Nokokure tugs my shirt to get my attention. “Sir, I think you judged my project at science fair.” She says excitedly, I don’t deny it. 

“Your teacher did most of your projects for you guys,” I say, tongue in cheek. 

“Nope, I did my project myself.” 

It’s in that moment that we both rewind and relive that moment. I remember her from science fair two years before, she did a survey on why people preferred hire purchase of goods, rather than buying them cash. Seeing potential in her project, I had taken her aside, as I had done with some kids before her and I gave her advice on where to improve. 

She tells me that she hates the fact that the first thing that disappeared with the budget cuts was the regional science fair. She then forced her teacher to revive the debate team, forming an all-girls team that lost in the regional trials, where I spotted her and included her in the regional team. It starts to make sense now, the reason I saw so much potential in her is that we share the same core ingredient, a defining characteristic – perseverance. 

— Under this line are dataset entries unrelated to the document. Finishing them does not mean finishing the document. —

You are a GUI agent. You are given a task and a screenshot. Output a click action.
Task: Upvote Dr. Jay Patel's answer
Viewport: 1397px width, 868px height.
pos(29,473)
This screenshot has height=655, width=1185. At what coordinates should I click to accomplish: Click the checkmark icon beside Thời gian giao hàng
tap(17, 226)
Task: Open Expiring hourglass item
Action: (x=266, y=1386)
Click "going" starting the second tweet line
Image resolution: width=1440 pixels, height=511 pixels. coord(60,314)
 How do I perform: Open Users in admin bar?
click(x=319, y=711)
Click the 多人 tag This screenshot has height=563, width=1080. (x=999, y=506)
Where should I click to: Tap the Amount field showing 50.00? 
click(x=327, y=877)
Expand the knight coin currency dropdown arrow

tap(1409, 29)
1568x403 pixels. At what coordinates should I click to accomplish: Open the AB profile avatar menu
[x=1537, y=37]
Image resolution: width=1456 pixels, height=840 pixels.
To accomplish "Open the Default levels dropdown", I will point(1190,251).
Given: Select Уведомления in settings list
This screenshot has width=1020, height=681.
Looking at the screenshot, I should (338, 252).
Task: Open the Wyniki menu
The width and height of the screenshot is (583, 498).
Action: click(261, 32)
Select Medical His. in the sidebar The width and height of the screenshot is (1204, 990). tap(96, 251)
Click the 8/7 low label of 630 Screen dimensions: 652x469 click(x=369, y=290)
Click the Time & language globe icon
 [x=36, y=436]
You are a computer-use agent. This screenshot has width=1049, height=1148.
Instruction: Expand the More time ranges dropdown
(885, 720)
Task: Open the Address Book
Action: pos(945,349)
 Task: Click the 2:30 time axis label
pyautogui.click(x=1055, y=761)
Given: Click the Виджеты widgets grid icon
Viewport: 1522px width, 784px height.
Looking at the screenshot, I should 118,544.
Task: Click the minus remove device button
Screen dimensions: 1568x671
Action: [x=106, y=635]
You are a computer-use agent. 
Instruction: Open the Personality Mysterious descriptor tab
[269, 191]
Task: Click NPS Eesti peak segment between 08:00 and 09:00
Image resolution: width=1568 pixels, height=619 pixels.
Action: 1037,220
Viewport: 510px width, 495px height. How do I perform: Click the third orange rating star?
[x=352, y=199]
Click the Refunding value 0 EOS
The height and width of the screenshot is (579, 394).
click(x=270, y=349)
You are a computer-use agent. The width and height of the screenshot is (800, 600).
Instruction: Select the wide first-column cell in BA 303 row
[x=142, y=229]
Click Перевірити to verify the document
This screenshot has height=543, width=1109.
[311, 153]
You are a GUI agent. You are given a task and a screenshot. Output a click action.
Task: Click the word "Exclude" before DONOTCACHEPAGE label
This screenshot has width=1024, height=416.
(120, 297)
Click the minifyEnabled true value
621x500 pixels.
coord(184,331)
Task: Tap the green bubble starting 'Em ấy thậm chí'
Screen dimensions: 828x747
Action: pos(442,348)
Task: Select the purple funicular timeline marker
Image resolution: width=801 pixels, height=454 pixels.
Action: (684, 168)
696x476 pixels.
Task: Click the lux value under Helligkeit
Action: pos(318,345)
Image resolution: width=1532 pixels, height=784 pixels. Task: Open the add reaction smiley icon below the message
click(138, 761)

The three conversations I’ve told you are relevant, because before they happened, I had made my mind up and wasn’t changing it. Faced with bureaucratic system that stressed and frustrated me, I had decided to organize and put together a regional debate team for Omaheke region, take them to the National Championship in Eehnana and then resign at the end of the year – I was Gatvol. It felt like a useless project, like I had been handed a poisoned chalice, I did not see any real benefits. My conversations with Nokokure had pushed me to rethink my decision, I will give it one more year. So, next year, I will be putting together another regional team for the nationals, so Nokokure can keep her promise and make both of us proud. Next year, we’re going to win.